This movie is crazy… in just all kinds of ways. I love that horror movies can always take an otherwise happy holiday and make it insane as an outhouse rat.
As you may have noticed right from the poster, Santa’s Slay is produced by Brett “Rush Hour” Ratner, and it stars Bill Goldberg… yes THAT Goldberg. If that wasn’t crazy enough here is the plot; which is explained during the movie in an AWESOME bit of stop animation in the vein of the 1964 classic “Rudolph The Red-Nosed Reindeer”. A thousand years ago the son of Satan (Santa) came to Earth to wreak havoc, and an angel from heaven met him. They made a little wager with together. If Santa won he could continue his rampage, but if the angel won, Santa would have to spend 1000 years being nice to every child on Earth and bring them toys. You can guess who won. So now, exactly 1000 years after the bet, Santa is ready to start up his reign of terror again.
Having Santa the apparent spawn of Satan played by Bill Goldberg is genius. Not that he is a great actor or anything but it’s just that he is the polar opposite of what you normally think of when Santa is mentioned in conversation. The movie begins as a family of spoiled rich people are sitting down to a holiday meal. The family made up of James Caan, Fran Drescher, Chris Kattan, and Rebecca Gayheart. This first scene is what sold me. Why? Because Santa lights Drescher on fire then drowns her in eggnog. Thank you. From here the cameos keep going Dave Thomas (Doug McKenzie) plays a perverted preacher (or just a preacher I guess) and Tommy ‘Tiny’ Lister plays a gas station attendant.
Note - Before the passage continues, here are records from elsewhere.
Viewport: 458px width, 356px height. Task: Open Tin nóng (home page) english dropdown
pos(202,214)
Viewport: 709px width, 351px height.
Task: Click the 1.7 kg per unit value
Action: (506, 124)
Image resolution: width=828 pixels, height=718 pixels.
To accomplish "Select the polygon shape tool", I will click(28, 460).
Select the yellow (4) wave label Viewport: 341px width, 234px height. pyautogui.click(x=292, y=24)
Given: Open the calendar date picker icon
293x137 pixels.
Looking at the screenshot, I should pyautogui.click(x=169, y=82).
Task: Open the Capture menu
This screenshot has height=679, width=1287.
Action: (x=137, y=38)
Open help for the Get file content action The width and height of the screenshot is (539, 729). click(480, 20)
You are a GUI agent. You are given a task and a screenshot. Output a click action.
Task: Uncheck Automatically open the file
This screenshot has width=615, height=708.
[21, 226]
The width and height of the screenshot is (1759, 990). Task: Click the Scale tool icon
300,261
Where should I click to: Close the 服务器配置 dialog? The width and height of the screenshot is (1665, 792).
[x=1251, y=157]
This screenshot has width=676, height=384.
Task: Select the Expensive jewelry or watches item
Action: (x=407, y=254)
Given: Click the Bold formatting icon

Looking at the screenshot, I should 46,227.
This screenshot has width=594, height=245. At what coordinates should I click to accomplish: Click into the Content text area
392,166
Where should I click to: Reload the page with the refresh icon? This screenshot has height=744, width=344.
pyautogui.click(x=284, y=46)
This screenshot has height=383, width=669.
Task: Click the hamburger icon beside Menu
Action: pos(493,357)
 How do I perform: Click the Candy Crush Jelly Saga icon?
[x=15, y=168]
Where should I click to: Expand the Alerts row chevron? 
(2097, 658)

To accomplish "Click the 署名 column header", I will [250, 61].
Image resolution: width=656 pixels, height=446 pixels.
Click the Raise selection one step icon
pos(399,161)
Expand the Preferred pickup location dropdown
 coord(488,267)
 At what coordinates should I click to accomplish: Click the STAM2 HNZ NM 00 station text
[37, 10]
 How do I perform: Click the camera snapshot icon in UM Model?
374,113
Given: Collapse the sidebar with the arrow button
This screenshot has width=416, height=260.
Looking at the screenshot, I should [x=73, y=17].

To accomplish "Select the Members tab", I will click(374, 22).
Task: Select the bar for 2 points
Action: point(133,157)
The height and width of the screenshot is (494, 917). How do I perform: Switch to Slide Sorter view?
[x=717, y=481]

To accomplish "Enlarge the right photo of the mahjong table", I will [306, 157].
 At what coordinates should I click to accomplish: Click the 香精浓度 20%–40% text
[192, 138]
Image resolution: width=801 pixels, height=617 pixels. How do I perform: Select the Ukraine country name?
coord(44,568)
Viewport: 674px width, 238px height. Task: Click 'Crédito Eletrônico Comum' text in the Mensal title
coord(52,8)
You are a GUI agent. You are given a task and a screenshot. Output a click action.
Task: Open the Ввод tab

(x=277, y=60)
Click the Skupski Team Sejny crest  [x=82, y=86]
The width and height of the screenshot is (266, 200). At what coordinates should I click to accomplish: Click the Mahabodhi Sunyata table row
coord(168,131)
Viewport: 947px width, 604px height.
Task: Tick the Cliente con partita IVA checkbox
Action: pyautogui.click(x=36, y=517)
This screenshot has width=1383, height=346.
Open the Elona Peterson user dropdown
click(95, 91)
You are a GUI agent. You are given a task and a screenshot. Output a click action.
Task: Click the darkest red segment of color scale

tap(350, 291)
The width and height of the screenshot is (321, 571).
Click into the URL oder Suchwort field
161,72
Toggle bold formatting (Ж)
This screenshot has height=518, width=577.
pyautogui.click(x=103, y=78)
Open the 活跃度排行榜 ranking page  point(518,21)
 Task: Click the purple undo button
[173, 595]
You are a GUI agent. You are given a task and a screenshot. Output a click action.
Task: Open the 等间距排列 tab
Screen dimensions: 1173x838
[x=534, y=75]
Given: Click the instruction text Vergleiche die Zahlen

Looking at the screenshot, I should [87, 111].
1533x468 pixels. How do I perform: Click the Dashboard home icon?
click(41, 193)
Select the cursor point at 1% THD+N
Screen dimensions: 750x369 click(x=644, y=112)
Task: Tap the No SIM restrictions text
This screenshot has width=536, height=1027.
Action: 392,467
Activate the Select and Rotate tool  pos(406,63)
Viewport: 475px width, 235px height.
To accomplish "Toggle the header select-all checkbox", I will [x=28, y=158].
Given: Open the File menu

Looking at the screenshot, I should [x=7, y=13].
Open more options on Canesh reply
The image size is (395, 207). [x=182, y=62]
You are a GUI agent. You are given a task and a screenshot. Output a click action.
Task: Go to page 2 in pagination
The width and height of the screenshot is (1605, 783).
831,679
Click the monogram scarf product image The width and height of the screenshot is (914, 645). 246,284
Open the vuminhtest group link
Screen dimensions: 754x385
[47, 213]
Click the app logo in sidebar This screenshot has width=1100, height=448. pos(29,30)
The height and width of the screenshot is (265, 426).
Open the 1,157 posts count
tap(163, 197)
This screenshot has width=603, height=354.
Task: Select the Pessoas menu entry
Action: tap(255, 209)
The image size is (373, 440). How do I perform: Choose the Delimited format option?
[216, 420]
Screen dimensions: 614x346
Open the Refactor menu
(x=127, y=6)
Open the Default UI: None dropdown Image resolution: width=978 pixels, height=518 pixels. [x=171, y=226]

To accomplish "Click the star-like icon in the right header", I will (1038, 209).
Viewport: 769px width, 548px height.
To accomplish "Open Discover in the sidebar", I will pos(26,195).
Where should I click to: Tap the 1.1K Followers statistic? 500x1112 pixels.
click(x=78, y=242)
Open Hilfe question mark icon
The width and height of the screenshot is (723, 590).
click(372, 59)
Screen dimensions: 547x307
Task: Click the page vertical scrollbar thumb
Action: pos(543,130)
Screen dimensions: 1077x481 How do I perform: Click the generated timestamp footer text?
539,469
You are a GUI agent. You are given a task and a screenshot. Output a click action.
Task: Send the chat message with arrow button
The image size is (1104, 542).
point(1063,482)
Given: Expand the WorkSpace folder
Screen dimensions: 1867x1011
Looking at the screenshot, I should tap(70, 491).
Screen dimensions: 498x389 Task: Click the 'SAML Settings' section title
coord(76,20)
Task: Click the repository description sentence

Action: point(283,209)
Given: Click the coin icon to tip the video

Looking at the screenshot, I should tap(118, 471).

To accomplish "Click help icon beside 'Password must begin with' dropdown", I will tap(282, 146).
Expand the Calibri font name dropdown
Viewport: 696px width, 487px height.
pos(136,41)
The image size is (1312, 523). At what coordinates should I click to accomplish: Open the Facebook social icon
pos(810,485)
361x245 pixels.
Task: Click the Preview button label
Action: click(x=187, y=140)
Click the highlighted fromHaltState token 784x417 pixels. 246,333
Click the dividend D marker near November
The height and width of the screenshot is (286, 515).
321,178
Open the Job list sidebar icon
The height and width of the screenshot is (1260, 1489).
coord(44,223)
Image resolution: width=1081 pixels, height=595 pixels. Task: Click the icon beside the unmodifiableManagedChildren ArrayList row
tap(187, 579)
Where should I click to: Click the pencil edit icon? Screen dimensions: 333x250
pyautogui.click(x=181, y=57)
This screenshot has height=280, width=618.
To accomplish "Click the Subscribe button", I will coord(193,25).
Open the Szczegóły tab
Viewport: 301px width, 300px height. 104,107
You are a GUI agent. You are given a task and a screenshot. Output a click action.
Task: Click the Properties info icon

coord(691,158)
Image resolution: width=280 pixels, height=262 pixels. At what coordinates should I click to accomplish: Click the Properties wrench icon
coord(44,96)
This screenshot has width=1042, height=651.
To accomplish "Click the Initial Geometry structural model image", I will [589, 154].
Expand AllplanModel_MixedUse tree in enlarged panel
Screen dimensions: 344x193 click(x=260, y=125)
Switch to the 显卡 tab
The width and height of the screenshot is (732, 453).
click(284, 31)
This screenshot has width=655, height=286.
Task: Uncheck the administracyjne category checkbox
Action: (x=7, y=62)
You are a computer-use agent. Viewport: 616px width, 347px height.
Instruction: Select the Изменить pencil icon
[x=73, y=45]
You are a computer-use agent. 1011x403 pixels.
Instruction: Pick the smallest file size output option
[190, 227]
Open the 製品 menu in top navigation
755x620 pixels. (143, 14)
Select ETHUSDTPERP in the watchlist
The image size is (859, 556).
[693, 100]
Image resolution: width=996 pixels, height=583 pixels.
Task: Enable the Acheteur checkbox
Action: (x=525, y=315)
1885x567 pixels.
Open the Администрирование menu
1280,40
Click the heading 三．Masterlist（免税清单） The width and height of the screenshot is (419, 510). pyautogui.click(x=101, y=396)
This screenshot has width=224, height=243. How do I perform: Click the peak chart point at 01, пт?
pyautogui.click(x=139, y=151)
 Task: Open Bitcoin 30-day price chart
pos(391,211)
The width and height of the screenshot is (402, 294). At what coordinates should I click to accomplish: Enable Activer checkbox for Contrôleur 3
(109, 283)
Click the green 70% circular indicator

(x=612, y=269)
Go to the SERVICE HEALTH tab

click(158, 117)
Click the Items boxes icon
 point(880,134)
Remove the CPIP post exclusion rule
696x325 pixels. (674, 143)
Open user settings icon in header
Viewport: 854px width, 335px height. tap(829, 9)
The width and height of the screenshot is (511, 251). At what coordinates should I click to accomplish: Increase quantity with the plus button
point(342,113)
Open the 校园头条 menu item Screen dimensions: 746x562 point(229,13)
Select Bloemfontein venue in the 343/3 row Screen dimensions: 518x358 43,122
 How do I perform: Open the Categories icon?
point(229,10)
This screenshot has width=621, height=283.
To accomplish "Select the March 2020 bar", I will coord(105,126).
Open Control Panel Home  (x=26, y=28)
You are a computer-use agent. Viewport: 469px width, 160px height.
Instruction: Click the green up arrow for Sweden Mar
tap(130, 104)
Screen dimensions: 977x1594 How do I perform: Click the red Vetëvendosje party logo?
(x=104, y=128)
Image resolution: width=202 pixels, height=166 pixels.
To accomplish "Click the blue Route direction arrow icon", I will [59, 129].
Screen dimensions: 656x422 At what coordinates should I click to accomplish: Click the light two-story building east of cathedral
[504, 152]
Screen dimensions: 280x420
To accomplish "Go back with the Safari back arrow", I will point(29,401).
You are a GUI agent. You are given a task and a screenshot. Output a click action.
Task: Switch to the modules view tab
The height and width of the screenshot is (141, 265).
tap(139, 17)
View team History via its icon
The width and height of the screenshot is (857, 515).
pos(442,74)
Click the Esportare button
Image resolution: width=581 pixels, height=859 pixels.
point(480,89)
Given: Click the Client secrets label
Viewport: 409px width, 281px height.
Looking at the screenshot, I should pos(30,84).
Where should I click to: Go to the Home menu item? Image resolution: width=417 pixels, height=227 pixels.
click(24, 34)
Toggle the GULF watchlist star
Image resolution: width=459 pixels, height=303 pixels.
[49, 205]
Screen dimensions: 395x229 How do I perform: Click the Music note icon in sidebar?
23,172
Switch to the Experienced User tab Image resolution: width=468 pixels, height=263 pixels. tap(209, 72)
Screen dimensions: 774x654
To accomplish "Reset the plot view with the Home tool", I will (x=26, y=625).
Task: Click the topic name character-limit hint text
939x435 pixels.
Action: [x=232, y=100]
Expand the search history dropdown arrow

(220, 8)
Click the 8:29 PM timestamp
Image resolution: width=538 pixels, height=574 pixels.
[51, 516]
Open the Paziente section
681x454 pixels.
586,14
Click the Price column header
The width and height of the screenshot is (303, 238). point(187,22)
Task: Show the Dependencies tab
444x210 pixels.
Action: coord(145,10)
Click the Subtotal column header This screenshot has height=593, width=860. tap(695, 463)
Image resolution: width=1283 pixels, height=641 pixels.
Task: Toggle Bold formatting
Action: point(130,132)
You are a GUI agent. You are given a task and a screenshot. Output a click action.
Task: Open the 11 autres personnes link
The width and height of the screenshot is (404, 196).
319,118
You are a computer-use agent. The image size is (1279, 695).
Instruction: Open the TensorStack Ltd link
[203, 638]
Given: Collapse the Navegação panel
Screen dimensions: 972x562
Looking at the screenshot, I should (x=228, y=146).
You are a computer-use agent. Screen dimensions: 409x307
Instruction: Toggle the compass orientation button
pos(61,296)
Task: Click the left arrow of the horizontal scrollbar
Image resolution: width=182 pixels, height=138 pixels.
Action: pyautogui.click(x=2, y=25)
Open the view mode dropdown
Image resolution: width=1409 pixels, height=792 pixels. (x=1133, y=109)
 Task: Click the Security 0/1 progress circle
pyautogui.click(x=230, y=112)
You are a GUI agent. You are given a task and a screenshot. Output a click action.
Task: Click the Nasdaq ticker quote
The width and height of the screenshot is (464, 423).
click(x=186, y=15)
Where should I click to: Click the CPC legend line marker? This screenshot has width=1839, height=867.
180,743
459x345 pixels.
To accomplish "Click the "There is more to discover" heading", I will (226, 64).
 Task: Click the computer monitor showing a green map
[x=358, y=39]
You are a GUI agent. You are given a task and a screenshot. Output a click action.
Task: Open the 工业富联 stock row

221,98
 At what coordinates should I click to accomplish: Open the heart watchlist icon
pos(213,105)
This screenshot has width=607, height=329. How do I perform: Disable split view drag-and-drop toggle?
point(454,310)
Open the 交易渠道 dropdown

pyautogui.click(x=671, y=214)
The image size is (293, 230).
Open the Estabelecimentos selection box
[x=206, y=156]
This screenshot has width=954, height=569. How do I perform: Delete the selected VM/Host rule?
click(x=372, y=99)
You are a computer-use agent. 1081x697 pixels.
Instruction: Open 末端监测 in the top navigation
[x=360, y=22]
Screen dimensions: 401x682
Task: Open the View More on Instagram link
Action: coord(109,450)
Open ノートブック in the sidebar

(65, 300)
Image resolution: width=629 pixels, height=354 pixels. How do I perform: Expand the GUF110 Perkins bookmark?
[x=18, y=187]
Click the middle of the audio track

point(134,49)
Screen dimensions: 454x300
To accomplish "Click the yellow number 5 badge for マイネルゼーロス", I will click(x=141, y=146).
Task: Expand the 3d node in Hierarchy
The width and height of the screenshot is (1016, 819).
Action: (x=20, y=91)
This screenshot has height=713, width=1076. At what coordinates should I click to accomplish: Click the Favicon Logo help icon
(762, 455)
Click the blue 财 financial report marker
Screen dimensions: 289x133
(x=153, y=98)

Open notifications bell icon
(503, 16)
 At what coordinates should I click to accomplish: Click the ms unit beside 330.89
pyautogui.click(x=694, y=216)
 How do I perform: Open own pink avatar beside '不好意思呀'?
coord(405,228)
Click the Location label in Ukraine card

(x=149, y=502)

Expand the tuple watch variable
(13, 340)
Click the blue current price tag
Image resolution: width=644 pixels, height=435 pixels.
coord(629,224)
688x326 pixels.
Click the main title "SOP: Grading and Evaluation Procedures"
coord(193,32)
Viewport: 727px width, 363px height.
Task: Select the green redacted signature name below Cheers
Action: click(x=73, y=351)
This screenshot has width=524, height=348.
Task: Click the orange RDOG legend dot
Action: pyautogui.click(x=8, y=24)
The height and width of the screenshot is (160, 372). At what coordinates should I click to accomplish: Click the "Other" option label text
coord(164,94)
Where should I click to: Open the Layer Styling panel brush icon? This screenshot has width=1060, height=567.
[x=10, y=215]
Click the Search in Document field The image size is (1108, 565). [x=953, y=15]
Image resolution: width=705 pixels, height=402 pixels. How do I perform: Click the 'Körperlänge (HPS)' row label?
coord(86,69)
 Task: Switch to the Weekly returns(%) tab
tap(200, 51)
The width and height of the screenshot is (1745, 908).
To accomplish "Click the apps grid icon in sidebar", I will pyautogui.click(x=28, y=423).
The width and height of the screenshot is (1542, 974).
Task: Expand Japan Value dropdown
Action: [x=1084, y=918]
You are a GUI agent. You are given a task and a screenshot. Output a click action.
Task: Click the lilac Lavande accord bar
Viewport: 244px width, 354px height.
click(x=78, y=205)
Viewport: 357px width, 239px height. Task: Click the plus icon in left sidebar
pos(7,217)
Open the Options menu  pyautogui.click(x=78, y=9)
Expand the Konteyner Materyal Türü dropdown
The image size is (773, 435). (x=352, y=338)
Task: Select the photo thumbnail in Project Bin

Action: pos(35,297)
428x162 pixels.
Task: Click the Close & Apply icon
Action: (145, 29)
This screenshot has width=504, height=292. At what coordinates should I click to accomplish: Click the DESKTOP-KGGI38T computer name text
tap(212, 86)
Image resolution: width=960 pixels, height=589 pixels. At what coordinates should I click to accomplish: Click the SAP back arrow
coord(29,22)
It’s not particularly well written, there are a lot of bad puns, and worse one-liners (Ho Ho Ho Hoes) but it was just so off the wall that I couldn’t stop watching it. It was just strange seeing film vets like Jame Caan and even Robert Culp involved in such an insane movie alongside Goldberg. Santa’s Slay is one of those movies that you can just veg out in front of. No need to pay attention to plot points or acting styles, just turn the movie on and turn your brain off. One word of advice stay away from the “stinger” at the end of the credits, it’s SUPER lame.